SET EXERCISE.
Can you repeat the listing, starting at the line that contains "You are a computer-use" and ending at the end of the listing, with "receipt" replaced by "invoice" and nothing else changed, leaving out the pictures?

++++++++++

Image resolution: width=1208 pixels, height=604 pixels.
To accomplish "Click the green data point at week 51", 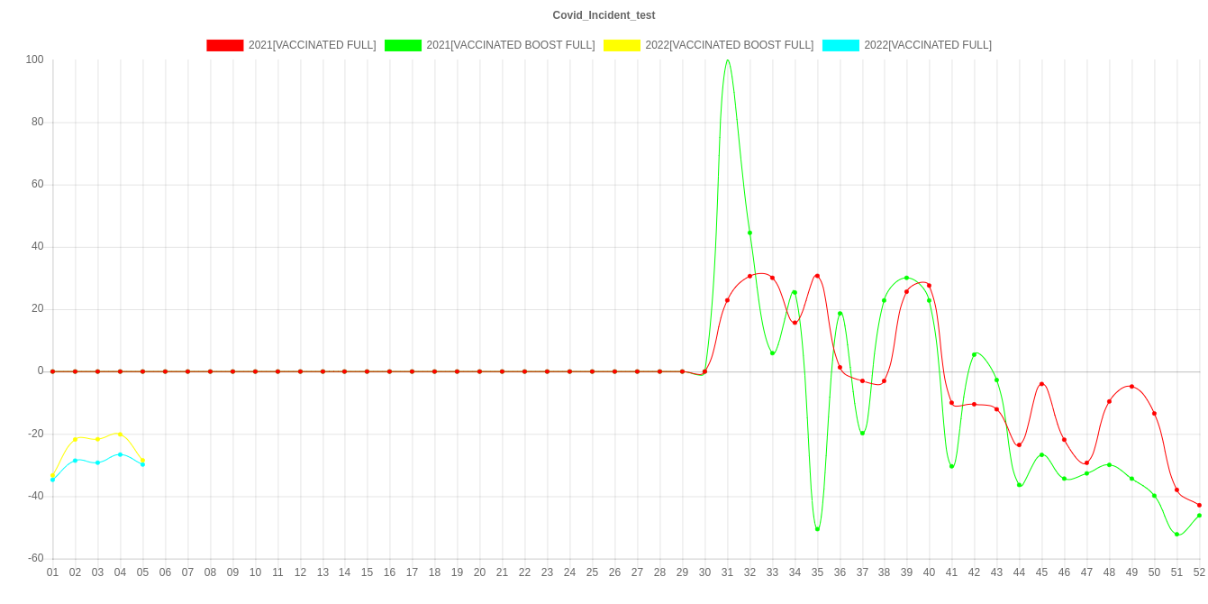I will coord(1176,535).
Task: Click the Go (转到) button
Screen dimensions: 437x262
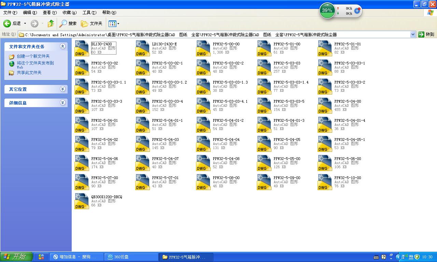Action: [426, 34]
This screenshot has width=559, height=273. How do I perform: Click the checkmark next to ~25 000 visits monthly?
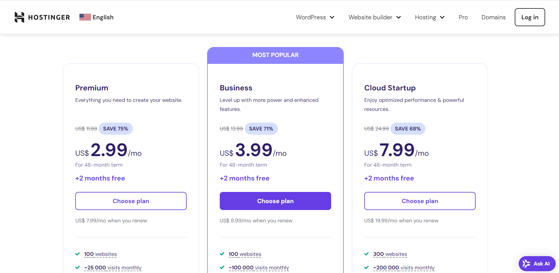[77, 267]
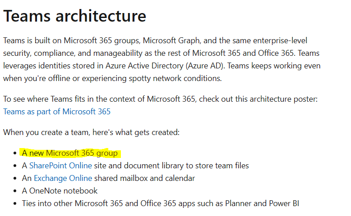The height and width of the screenshot is (216, 351).
Task: Click the bullet before 'A new Microsoft 365 group'
Action: pos(16,153)
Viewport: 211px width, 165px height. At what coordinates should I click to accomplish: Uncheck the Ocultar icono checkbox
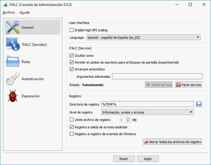[71, 56]
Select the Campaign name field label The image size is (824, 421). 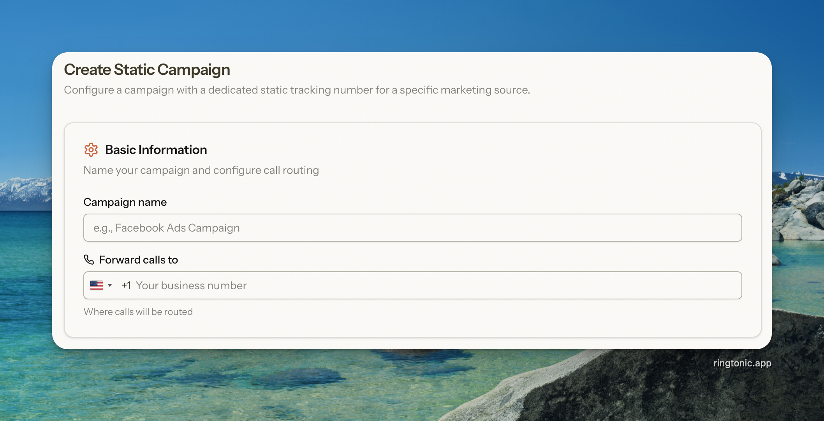coord(125,202)
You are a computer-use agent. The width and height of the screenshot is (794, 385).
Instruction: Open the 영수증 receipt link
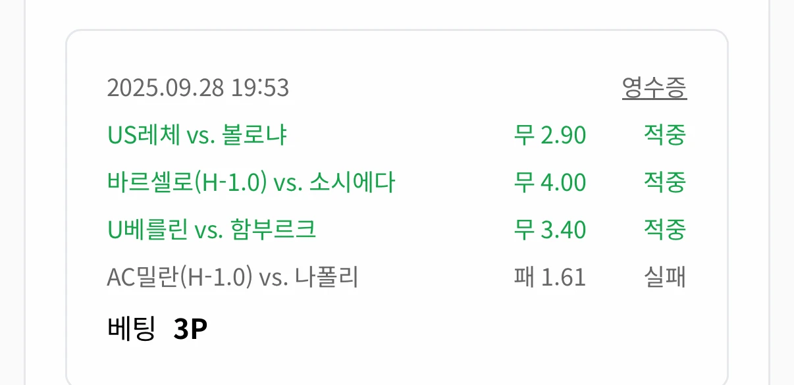coord(654,88)
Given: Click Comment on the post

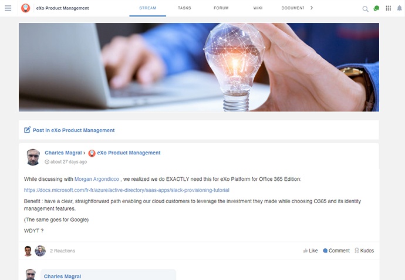Looking at the screenshot, I should click(336, 251).
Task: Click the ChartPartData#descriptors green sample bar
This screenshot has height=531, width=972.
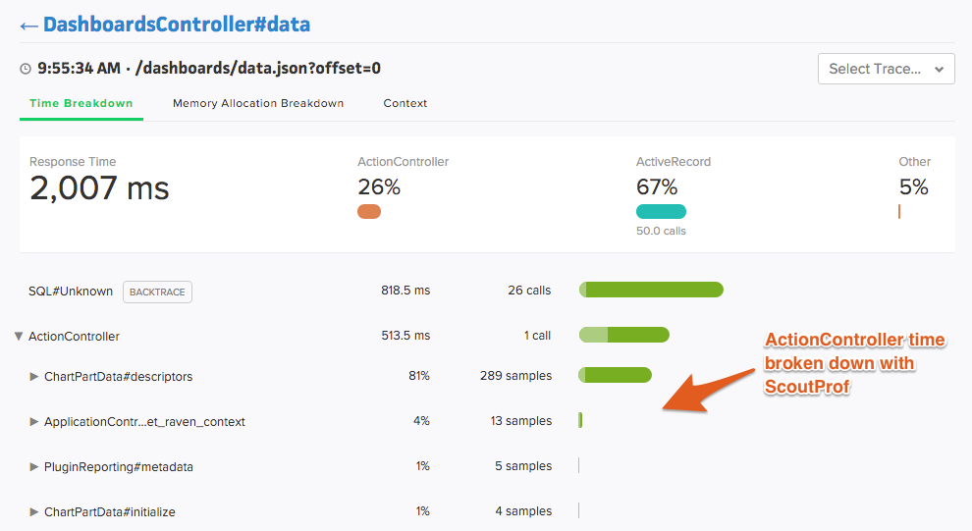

++++++++++

EXERCISE SOLUTION.
You are a computer-use agent. The width and height of the screenshot is (794, 385).
Instruction: Open the 영수증 invoice link
coord(654,88)
Given: Click Comment on the post

Looking at the screenshot, I should click(336, 251).
Task: Click the ChartPartData#descriptors green sample bar
This screenshot has height=531, width=972.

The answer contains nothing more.